Anders als Minister Gabriel und die EU-Kommissare Oettinger und Almunia hat der Europäische Gerichtshof (EuGH) in seinem heutigen Urteil zum finnischen Windkraftbetreiber Alands Vindkraft den Umwelt- und Klimaschutz in den Mittelpunkt gestellt. Dies hat weitreichende Bedeutung. In den letzten Monaten hat sich die Bundesregierung selbst von der EU-Kommission unter Druck setzen lassen und im Bundestag eine EEG-Novelle durchgeboxt, in der einseitig die Lesart der EU-Kommission unter dem Gesichtspunkt der Warenverkehrsfreiheit und dem EU-Wettbewerbsrecht dominierte. Umwelt- und Klimaschutz, sowie die Grundlage des Lissabon-Vertrags, wonach jedes EU-Mitglied seinen Energiemix selbst bestimmen kann, spielten bei dem massiven Druck von Oettinger und Almunia keine Rolle.

Und Minister Gabriel hat seine EEG-Novelle, die letztendlich gegen den Ausbau der Erneuerbaren Energien gerichtet ist, auf Grund dieses massiven Drucks von Wettbewerbskommissar Almunia durch das Parlament gepeitscht. Dadurch ergeben sich neue Chancen zur Rücknahme der EEG-Novelle: Die Missachtung von europäischen Klima- und Umweltschutzgrundsätzen könnte ein Hebel sein, die EEG-Novelle Gabriels vor dem EuGH zu Fall zu bringen. Sie widerspricht eindeutig dem Klimaschutz und missachtet damit zentrale europäische Rechtsnormen. Ähnliches gilt für den Entwurf des Umweltbeihilferahmens, den Almunia in den letzten Monaten angeführt hat, um das EEG in Deutschland zu Fall zu bringen.
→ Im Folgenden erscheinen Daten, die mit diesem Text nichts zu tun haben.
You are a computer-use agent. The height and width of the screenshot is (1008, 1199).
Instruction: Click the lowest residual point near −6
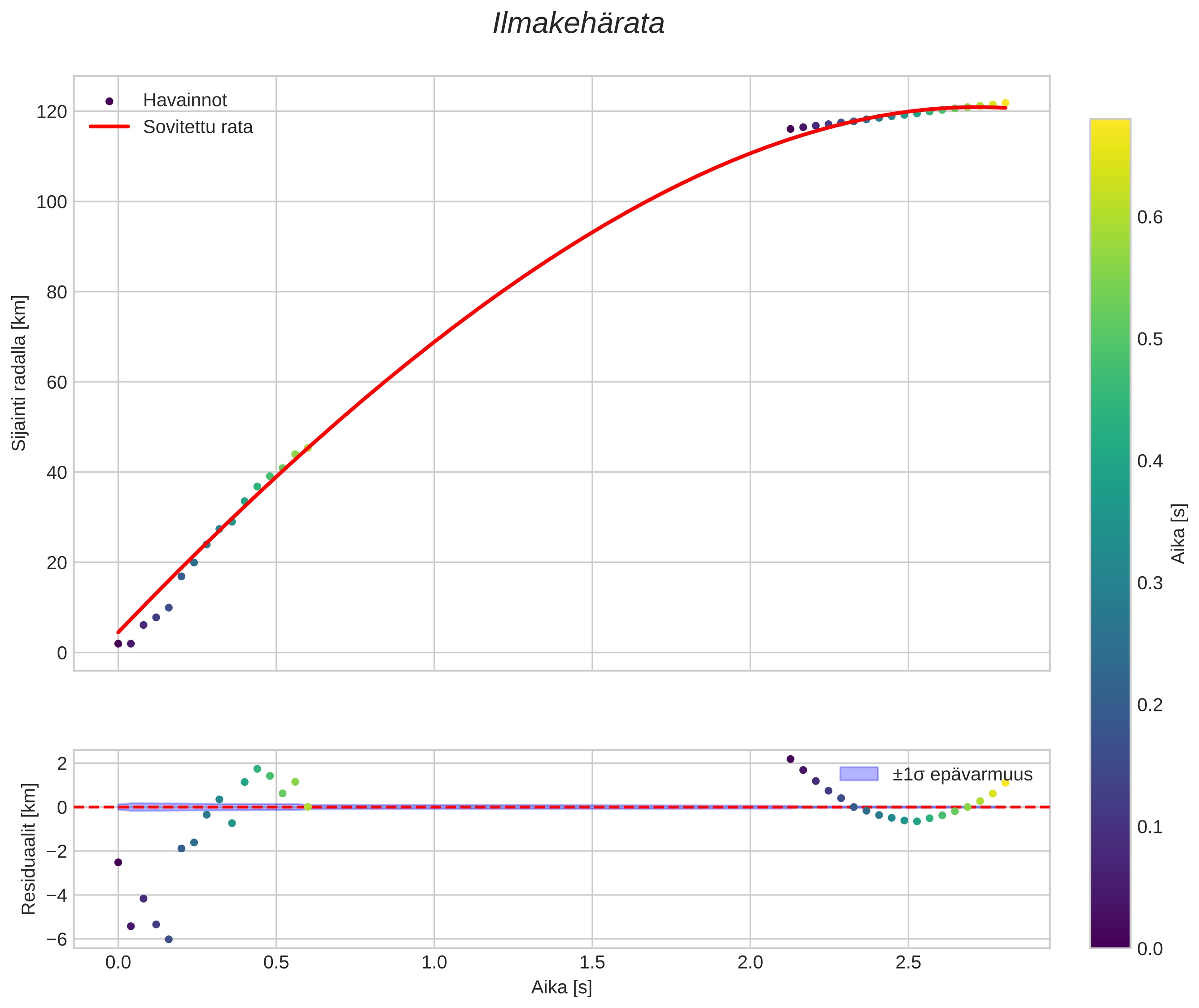pos(169,939)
Gestärkt aus diesem Urteil sollten nun die Umweltverbände und die Branche der Erneuerbaren Energien die umweltschädlichen Vorstellungen der EU-Kommission und der Regierung Merkel anprangern und vor den EuGH ziehen.

Zum Hintergrund:

Der EuGH hatte in seinem heutigen Urteil entschieden, dass eine nationale Förderregelung zum Ausbau der Erneuerbaren Energien den freien Warenverkehr in der Europäischen Union beeinträchtigen könne. Zum Schutz des Klimas und der Umwelt sei diese Einschränkung aber gerechtfertigt. Geklagt hatte der finnische Windkraftbetreiber Alands Vindkraft gegen das Land Schweden. Alands Vindkraft lieferte von seinen Anlagen auf finnischem Boden Strom nach Schweden und wollte daher von der schwedischen Ökostrom-Förderung profitieren. Dies lehnte Stockholm aber ab und verwies darauf, dass nur Anlagen auf schwedischem Boden eine Förderung erhalten. Der EuGH ist der Argumentation Schwedens gefolgt.